== DATA SUPPLIED

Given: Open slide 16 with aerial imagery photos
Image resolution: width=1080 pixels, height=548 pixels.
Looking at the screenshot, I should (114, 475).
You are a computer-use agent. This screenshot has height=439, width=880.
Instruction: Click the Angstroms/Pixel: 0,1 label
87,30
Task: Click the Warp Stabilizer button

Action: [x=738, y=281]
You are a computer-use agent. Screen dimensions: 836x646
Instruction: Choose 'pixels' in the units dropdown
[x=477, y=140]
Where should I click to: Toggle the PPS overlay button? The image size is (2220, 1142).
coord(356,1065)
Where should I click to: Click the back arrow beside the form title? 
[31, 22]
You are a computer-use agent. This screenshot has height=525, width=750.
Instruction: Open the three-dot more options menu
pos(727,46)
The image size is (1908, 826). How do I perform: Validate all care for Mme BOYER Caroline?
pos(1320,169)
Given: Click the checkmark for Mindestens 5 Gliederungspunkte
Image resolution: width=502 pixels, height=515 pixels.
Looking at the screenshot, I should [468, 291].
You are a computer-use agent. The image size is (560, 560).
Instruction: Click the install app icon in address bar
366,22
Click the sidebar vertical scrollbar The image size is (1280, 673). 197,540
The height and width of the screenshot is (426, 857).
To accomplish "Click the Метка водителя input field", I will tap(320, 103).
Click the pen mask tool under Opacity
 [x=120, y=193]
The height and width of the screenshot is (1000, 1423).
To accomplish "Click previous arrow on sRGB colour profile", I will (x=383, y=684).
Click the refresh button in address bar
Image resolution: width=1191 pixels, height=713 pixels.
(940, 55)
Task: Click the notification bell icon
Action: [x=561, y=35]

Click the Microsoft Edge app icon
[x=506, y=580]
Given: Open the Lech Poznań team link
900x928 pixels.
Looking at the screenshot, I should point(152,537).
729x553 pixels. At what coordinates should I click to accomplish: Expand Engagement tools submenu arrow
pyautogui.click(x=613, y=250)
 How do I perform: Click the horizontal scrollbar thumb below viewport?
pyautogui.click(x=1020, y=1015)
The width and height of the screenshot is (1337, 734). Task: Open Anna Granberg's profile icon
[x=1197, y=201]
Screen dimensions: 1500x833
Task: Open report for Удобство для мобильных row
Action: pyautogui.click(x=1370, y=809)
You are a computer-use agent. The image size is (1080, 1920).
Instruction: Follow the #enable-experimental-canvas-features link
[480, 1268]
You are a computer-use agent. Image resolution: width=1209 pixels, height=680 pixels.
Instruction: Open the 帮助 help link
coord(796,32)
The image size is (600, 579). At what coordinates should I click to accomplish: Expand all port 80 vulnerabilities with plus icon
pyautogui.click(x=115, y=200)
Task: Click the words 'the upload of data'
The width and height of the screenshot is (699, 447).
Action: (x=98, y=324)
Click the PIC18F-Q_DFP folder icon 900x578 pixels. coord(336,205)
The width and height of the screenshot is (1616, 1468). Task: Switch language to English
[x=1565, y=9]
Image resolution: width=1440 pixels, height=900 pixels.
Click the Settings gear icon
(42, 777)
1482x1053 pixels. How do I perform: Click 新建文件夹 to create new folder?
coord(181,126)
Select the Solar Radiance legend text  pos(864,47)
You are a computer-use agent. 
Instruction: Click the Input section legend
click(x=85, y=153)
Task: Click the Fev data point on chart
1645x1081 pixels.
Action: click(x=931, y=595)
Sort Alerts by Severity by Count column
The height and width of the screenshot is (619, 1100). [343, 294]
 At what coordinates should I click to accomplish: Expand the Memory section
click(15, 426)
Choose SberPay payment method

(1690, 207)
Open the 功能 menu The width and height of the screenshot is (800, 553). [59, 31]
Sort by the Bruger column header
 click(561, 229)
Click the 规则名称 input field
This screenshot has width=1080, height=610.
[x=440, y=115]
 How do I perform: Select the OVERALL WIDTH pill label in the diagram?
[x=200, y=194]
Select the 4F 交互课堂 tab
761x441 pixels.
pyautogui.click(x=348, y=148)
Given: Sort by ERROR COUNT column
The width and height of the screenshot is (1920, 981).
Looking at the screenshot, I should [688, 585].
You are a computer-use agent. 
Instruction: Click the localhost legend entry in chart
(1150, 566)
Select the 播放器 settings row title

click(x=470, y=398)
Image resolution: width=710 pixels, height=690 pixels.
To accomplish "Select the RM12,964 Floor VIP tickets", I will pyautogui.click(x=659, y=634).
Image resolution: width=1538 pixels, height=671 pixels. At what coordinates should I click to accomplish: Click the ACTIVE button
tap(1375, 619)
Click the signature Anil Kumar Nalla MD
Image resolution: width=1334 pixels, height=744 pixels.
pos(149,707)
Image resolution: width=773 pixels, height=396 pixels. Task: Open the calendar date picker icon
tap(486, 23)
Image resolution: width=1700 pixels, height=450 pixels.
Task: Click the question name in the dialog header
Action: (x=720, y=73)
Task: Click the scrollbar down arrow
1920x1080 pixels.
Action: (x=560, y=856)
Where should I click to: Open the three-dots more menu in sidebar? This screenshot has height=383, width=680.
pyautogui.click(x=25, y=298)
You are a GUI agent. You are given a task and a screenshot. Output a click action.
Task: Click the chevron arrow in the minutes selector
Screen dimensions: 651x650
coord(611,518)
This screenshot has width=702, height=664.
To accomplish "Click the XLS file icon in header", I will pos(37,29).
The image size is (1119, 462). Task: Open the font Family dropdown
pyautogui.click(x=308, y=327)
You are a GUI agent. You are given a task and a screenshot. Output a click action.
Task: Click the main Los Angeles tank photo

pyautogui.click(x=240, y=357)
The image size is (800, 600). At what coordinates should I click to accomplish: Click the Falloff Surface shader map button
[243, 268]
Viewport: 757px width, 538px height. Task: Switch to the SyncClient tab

====

** ASSIGNED TASK **
Everything from the first line above up to and including the line that contains "You are a computer-use agent. Screen" should be printed exactly; please print only that.

** REPLY **
Given: Open slide 16 with aerial imagery photos
Image resolution: width=1080 pixels, height=548 pixels.
Looking at the screenshot, I should (114, 475).
You are a computer-use agent. This screenshot has height=439, width=880.
Instruction: Click the Angstroms/Pixel: 0,1 label
87,30
Task: Click the Warp Stabilizer button

Action: [x=738, y=281]
You are a computer-use agent. Screen dimensions: 836x646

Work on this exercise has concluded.